Study design, materials and methods
Introduction
Schwannomas arise from Schwann cells and are typically found in the head, neck, and extremities. Adrenal schwannomas are exceptionally rare, comprising 1–3% of adrenal tumors. Preoperative diagnosis is difficult due to the absence of distinct imaging characteristics, making histopathology crucial. This case discusses a right adrenal schwannoma managed surgically due to size progression and malignancy concerns.
Results
Case Presentation
A 72-year-old male with diabetes mellitus and hypothyroidism, both well-managed, was referred after an incidental ultrasound finding of a 2.7 x 2.5 cm hypoechoic right adrenal nodule. He had no symptoms such as hypertension or Cushingoid features.

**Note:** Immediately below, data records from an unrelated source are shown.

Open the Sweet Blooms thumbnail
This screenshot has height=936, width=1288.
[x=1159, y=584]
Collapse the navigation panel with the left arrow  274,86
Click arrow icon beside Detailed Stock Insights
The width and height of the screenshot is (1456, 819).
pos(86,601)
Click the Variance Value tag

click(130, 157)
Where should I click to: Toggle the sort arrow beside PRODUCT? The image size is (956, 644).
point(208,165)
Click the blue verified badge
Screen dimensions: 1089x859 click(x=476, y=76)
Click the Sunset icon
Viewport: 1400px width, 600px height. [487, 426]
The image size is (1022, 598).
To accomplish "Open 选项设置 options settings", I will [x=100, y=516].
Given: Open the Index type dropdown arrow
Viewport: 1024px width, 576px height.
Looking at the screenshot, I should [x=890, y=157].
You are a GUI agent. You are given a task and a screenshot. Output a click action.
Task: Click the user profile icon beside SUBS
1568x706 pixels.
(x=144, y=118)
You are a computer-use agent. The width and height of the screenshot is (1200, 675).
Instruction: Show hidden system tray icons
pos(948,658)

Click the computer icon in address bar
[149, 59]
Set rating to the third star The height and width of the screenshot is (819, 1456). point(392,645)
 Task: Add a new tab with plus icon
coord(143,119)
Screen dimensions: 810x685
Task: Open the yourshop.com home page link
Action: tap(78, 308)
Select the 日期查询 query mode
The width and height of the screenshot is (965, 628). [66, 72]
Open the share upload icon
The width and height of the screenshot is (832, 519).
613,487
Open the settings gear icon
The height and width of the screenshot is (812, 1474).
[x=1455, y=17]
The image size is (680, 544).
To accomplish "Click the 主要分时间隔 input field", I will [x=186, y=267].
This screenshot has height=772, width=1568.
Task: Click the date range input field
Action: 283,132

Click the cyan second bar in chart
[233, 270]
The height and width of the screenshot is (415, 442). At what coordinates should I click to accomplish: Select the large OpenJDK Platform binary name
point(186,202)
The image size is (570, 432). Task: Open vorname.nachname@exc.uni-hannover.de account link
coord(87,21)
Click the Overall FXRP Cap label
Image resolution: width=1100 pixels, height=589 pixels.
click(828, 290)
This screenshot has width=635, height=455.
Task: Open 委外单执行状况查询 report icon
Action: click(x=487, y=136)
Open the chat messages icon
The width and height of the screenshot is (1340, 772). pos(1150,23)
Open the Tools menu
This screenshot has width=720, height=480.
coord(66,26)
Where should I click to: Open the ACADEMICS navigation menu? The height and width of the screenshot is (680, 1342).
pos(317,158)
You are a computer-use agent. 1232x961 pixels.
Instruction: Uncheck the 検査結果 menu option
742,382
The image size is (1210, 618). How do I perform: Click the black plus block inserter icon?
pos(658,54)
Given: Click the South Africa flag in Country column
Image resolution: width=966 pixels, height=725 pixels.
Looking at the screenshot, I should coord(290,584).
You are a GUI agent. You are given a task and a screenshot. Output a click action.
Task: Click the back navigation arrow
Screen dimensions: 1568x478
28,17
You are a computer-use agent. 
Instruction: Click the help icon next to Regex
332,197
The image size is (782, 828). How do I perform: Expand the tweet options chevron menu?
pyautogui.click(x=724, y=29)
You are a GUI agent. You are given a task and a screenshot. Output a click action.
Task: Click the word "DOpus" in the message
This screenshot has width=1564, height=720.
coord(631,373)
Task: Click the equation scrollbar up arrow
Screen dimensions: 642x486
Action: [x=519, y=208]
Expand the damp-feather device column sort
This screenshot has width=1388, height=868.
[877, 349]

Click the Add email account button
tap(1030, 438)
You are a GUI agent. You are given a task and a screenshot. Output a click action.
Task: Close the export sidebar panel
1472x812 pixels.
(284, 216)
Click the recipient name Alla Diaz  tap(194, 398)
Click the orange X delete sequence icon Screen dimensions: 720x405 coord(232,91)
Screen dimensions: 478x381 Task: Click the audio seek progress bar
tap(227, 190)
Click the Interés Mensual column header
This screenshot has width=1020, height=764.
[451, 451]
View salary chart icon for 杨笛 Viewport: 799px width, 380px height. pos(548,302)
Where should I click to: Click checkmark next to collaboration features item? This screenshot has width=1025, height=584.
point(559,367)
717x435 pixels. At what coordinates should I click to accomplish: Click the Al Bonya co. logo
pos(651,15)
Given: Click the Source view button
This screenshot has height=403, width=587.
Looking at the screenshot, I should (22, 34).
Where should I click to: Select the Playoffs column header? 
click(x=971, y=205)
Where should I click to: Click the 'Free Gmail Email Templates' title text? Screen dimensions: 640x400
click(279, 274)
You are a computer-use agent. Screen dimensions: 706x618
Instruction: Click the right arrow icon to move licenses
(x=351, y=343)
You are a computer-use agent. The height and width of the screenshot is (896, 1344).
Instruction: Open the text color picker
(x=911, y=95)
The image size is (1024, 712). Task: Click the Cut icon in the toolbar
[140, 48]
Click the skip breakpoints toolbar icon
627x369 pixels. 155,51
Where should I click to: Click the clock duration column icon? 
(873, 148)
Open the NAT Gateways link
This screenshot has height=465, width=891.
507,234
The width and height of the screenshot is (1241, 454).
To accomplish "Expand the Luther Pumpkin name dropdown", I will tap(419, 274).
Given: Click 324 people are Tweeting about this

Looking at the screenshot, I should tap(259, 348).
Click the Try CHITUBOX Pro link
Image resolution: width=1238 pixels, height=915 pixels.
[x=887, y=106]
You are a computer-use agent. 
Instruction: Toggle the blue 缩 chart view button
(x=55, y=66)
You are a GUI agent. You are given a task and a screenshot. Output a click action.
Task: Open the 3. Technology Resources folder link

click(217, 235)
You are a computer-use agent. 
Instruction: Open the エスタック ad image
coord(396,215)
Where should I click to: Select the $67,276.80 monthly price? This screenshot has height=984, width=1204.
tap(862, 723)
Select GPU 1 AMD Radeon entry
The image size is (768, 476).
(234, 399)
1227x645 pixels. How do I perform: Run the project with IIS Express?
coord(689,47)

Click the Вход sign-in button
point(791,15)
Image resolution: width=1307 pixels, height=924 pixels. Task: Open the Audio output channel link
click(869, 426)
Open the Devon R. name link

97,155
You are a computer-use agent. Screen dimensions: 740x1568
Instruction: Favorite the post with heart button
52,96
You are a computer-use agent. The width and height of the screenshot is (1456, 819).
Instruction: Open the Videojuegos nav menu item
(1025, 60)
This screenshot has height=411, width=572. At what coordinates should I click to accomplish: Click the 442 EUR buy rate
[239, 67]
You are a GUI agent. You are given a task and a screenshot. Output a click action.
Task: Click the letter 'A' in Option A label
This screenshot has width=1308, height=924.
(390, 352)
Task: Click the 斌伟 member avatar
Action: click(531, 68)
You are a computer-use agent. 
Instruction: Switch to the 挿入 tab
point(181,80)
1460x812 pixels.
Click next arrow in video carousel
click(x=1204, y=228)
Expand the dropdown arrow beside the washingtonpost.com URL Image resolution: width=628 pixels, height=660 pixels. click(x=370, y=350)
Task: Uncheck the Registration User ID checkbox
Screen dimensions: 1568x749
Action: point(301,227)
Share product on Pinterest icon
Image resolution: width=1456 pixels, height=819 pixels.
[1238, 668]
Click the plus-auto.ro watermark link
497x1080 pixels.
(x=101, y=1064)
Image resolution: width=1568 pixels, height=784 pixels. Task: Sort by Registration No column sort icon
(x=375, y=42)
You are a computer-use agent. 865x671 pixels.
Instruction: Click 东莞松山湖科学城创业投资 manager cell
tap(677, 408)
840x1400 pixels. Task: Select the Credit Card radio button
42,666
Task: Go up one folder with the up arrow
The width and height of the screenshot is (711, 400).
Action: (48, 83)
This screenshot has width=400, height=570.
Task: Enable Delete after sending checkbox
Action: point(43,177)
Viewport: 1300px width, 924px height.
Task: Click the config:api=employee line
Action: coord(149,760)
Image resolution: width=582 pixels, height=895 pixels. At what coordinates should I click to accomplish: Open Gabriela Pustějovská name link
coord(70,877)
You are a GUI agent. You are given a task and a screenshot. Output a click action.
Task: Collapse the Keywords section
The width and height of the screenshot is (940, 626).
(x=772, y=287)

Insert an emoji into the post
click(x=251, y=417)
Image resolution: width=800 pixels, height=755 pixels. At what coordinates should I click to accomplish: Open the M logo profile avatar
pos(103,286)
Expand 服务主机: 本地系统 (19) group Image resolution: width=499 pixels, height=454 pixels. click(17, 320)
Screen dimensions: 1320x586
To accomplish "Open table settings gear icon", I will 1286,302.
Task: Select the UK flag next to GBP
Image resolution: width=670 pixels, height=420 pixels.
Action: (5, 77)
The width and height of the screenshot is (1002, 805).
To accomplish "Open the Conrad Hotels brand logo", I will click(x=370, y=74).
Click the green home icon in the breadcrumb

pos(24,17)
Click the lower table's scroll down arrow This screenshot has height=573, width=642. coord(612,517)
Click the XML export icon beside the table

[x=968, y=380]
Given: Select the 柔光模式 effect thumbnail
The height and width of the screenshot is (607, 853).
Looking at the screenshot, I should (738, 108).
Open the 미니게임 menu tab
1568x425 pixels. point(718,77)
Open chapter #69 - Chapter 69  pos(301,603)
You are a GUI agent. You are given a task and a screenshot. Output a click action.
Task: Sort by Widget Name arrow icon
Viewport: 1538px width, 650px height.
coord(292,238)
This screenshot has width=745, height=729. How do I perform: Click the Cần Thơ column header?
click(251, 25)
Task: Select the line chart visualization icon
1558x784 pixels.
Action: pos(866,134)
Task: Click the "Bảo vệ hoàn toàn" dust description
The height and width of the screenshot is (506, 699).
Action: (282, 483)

A follow-up CT scan showed a 4.2 x 3.5 x 6 cm heterogeneous right suprarenal mass with absolute washout of 40% and relative washout of 18.2%. Endocrine evaluation confirmed its nonfunctional nature. Due to tumor growth and malignancy concerns, a multidisciplinary team recommended surgical excision.
The patient underwent an uneventful robot-assisted right adrenalectomy and was discharged on postoperative day three. Histopathology revealed a well-circumscribed, solid, yellow-tan to gray-white mass measuring 4.9 x 2.6 x 2.9 cm. Immunohistochemical staining was positive for S100 and D2-40, confirming adrenal schwannoma. Follow-up surveillance was advised.
Interpretation of results
Discussion
Schwannomas, also called neurilemmomas, originate from Schwann cells. Retroperitoneal schwannomas are rare (5%), and adrenal schwannomas are even rarer (0.2%–0.5%). Most are benign and have no known etiology, though they may be associated with neurofibromatosis or Carney complex. Malignant transformation is rare.
Adrenal schwannomas are often detected in middle-aged individuals, with a slight female predominance. Most are incidentally found and nonfunctional, though larger tumors (>4 cm) may cause vague abdominal or flank pain. Imaging with CT and MRI is useful but cannot definitively differentiate schwannomas from malignancies.
Routine endocrine evaluation is essential before surgery. While rare cases of hormonal secretion exist, most AS, including this case, show no biochemical abnormalities. Histologically, schwannomas display Antoni A and Antoni B patterns, with S100 and vimentin positivity confirming the diagnosis.
Management depends on tumor size and malignancy risk. The NIH recommends resection for lesions >6 cm, observation for those <4 cm with benign features, and individualized decisions for 4–6 cm tumors. Literature suggests that tumors >4 cm have a higher malignancy risk, warranting surgical removal.
Despite diagnostic challenges, adrenal schwannomas have an excellent prognosis post-surgery. A review of 85 cases showed no recurrence or metastasis over a median 45-month follow-up. Our patient remains asymptomatic two months post-adrenalectomy, supporting the favorable surgical outcome. Given their rarity, adrenal schwannomas should be considered in the differential diagnosis of adrenal masses.